A major topic of conversation in Zeynep’s newsletters has been why expert consensus got some important things wrong at first. I have two thoughts on this. First, experts are human and can get too attached to knowledge gained in other settings. I think that some types of knowledge are particularly “sticky.” For instance, counterintuitive facts that we learned during formative stages of training, such as the Japanese school-aged flu transmitters, can be particularly hard to let go.
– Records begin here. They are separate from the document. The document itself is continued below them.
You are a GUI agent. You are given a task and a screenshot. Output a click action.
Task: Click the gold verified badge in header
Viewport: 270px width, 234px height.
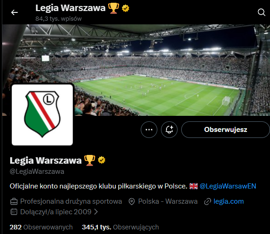(x=126, y=8)
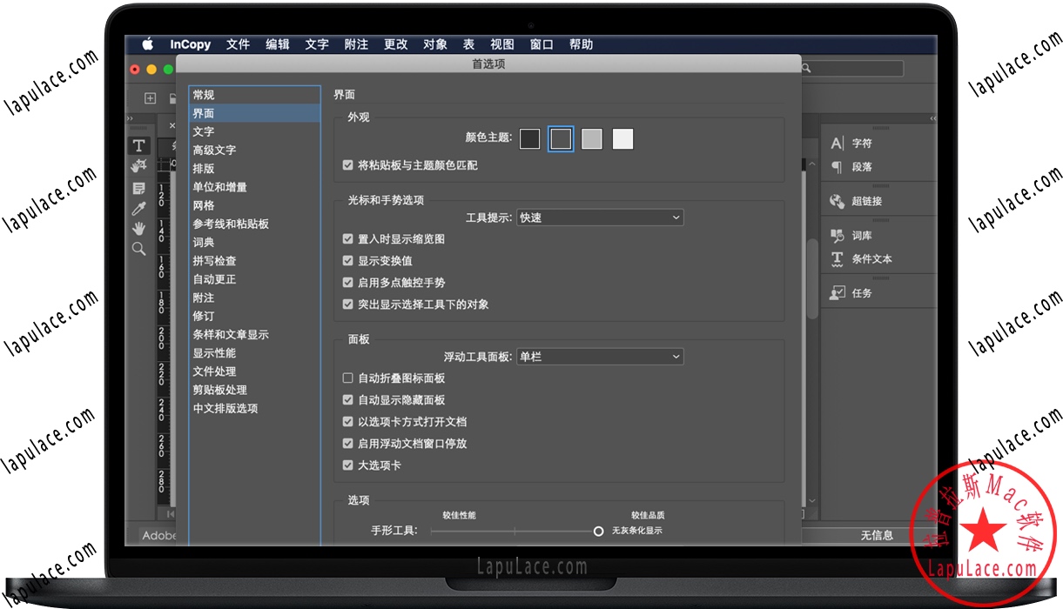Select the Type tool in the toolbar
Image resolution: width=1063 pixels, height=609 pixels.
point(139,145)
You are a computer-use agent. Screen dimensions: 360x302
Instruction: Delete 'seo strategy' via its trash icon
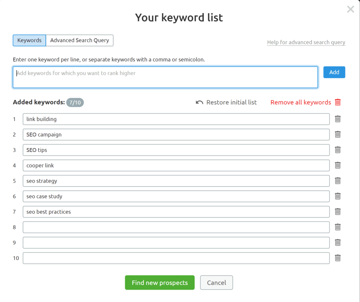338,181
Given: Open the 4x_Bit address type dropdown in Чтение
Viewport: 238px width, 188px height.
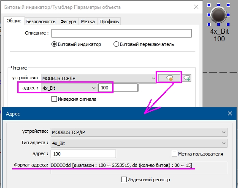Looking at the screenshot, I should coord(69,88).
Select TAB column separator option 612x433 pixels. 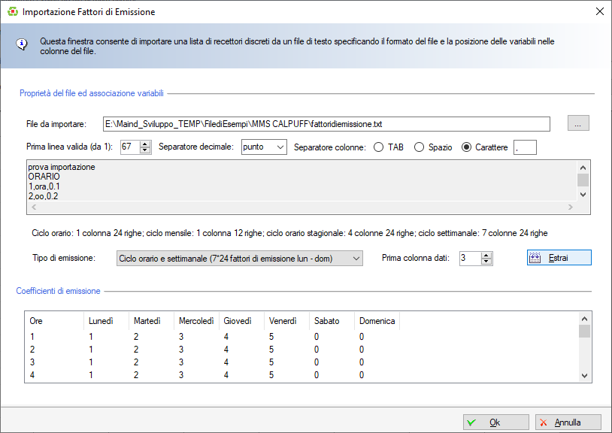click(379, 147)
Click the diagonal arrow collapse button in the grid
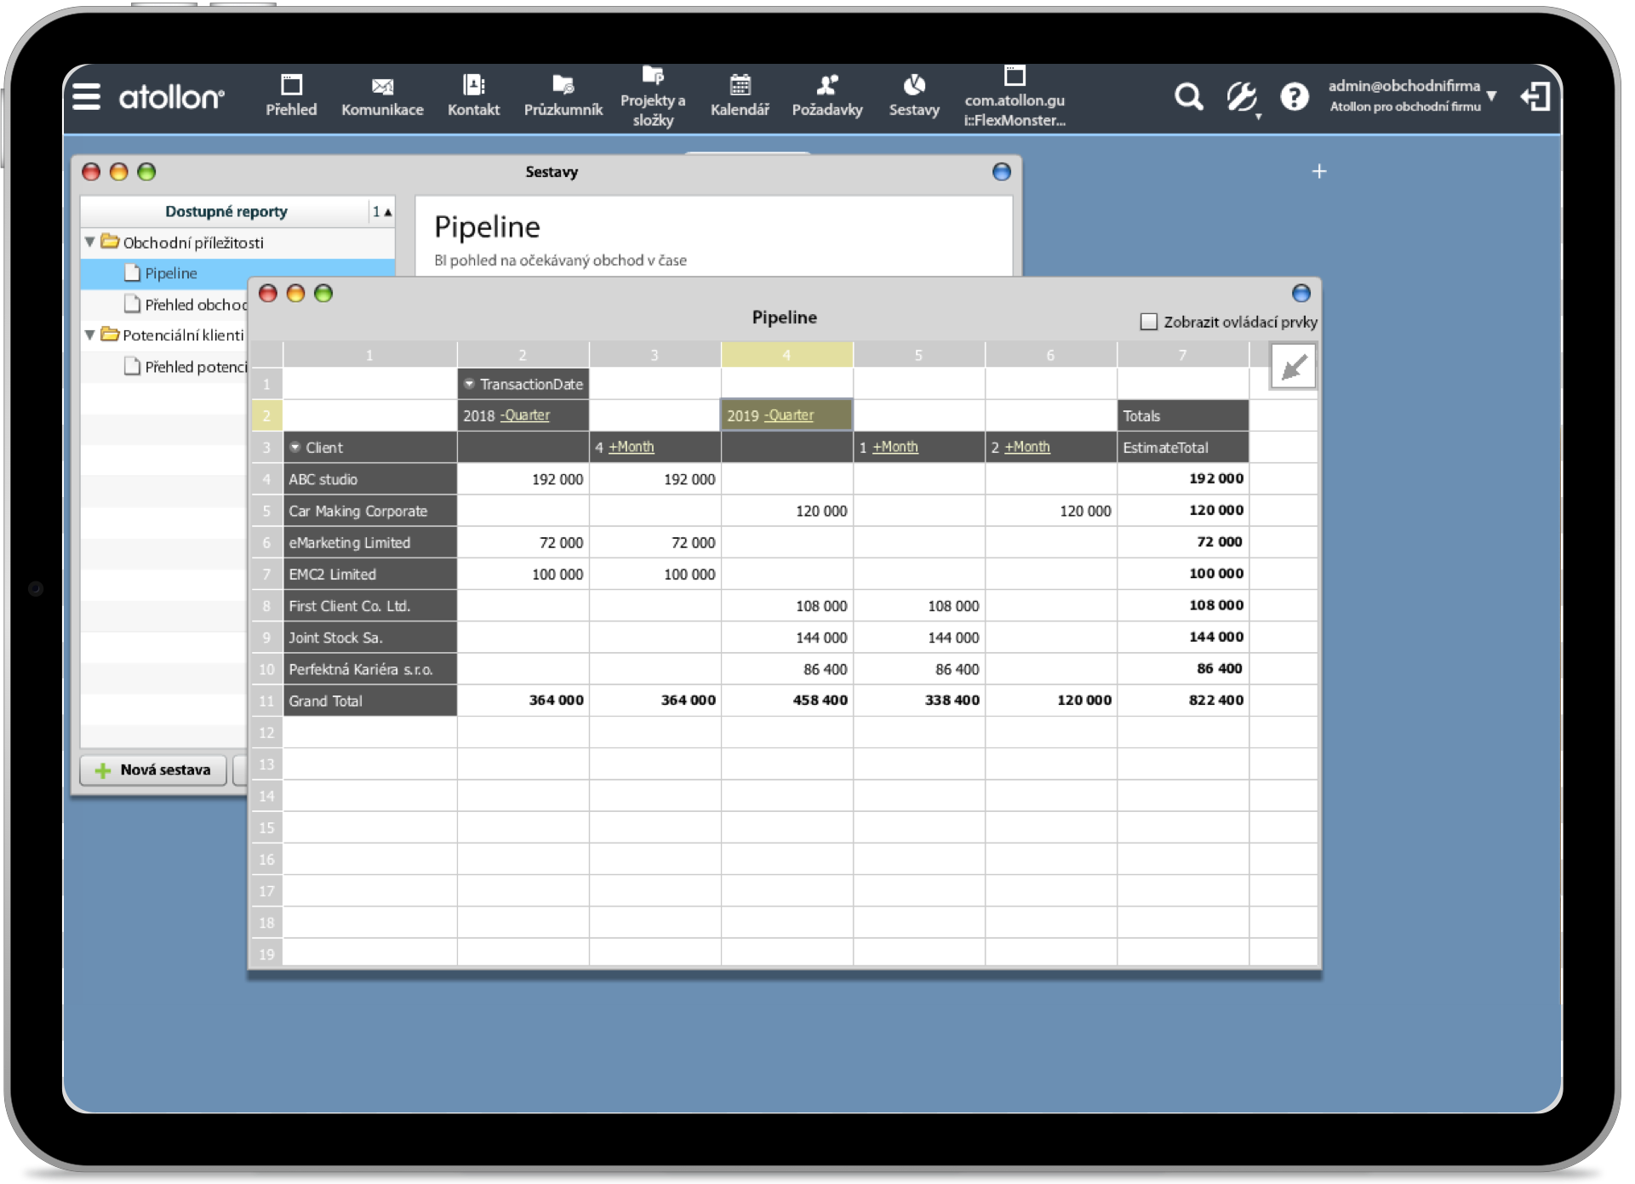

Also, observations that are reinforced by personal experience often have outsized weight when we are evaluating new situations.
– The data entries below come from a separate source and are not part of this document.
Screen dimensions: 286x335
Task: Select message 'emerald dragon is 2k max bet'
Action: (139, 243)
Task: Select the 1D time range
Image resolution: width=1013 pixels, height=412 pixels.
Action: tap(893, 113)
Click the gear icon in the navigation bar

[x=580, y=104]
With regard to COVID-19, I didn’t have a lot of strong priors because I had never worked in infectious diseases. But I have worked a lot in racial inequities in non-infectious diseases and also in fields like obesity and cancer. Because of that work, I did have strong priors about the causes of racial inequities in COVID-19 and obesity as a risk factor for COVID-19 mortality. My priors about racial inequities were mostly correct. However, my skepticism towards obesity as a risk factor likely underestimated its riskiness. That’s the thing about strong priors -- sometimes they are a shortcut to truth, sometimes they mislead. And it’s difficult to predict when one’s hard-won scientific intuition will be prescient and when it will be foolish.
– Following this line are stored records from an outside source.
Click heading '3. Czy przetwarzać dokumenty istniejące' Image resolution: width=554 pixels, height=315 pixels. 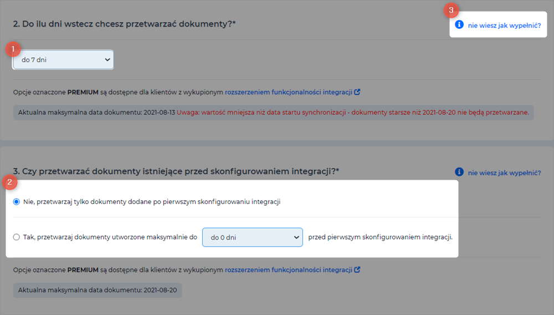pyautogui.click(x=176, y=171)
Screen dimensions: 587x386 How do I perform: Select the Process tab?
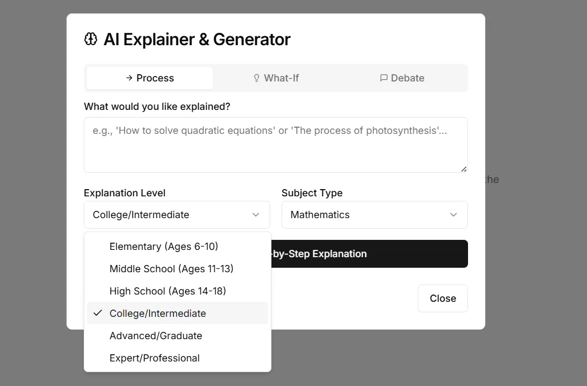click(x=150, y=78)
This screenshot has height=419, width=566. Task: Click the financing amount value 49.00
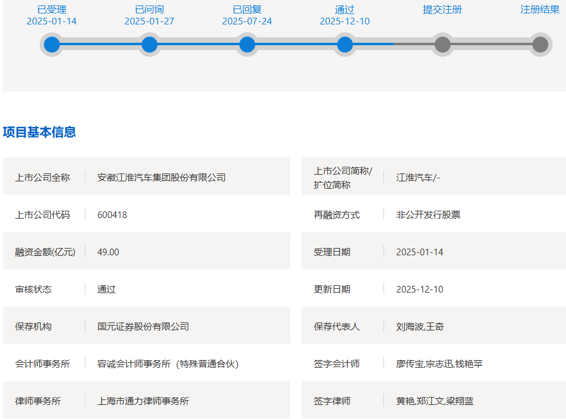108,252
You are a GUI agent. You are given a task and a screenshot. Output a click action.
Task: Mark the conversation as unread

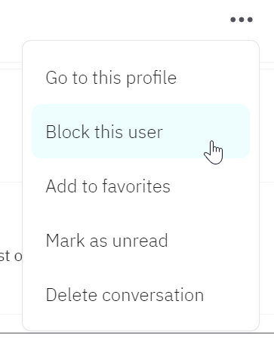[141, 241]
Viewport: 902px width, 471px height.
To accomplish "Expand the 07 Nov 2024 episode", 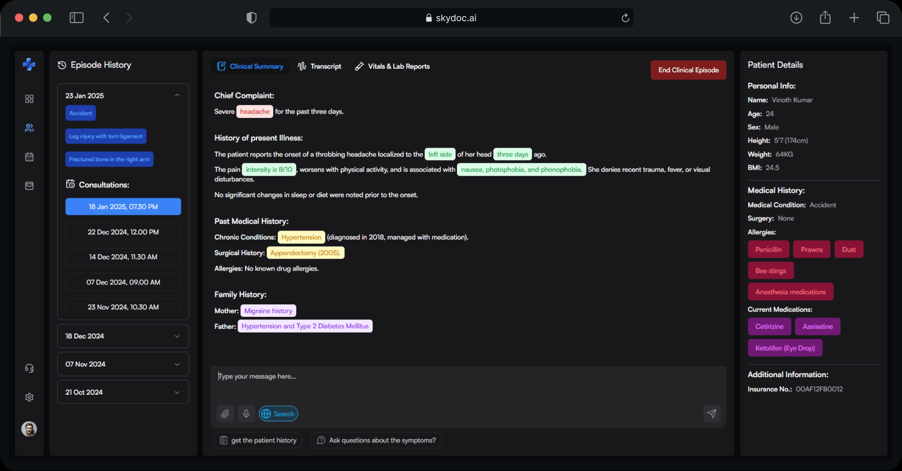I will coord(177,365).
Another potential explanation for notable failures to integrate new data quickly and shift thinking is exemplified by this article: “Does Science Advance One Funeral At A Time?” I often think of this article. Its central premise is that a few star senior scientists can impede the flow of powerful and novel ideas in whole areas of inquiry. As explained in this summary in Science, the effect can be intangible and even inadvertent. Phenomena include “Goliath’s shadow,” “intellectual closure,” and “social closure.” I’ve worked in fields like this, where a dominant paradigm is so strong that it feels impossible to get a foothold for an alternative direction for research. Advancing a new way of seeing things -- even if that alternative view is pretty obvious to an outsider carefully looking at the data -- seems to hit roadblock after roadblock or just get ignored. In these circumstances, one has to become near fanatical to break through. I’m not sure if this is the case with some areas of infectious disease. But, for better or worse, scientific micro-communities have cultures just like all other communities.
When people ask me my opinions about COVID-19 and kids now, I mostly demur. On the one hand, I’m still sending my younger child to our longtime daycare. And my older child is now attending in-person kindergarten. We are still cautious in our daily lives, but we will see extended family soon (all adults are vaccinated) for the first time in over a year. Here are some reasons why I feel pretty confident about my kids being in in-person group childcare. Vaccination rates are high among the staff at the daycare and the school. Mask compliance is high in both settings. Both settings have very long, evidence-based handbooks of their safety procedures. For instance, although my kindergartner eats lunch inside at his school, mask-off time only lasts 10 minutes and is silent: the teacher puts on an episode of The Magic School Bus. The kids are riveted.
However, the justifications in the previous paragraph are not the whole truth. The rest of that truth is that I’m leaning on my priors now. I haven’t done a comprehensive review of the literature since summer 2020. Instead, my decisions today are heavily influenced by my priors from my deep investigation last spring. The truth is, I made a decision a year ago that worked out well. That experience has reinforced my beliefs.
But things are different now than they were in March 2020. Now we know about Long COVID and MIS-C. There are more infectious variants and some with potential to partially evade vaccines. But there are also amazing vaccines. They are so, so remarkably powerful. When I do quick mental math, I assure myself that the high vaccination levels in our community, my family’s continued precautions, and the thoughtful precautions at our daycare and school mean that my family and school staff remain at extremely low risk of infection. But I also know that I am taking a mental shortcut. I hope you’ll have some grace for me. It’s been a long year.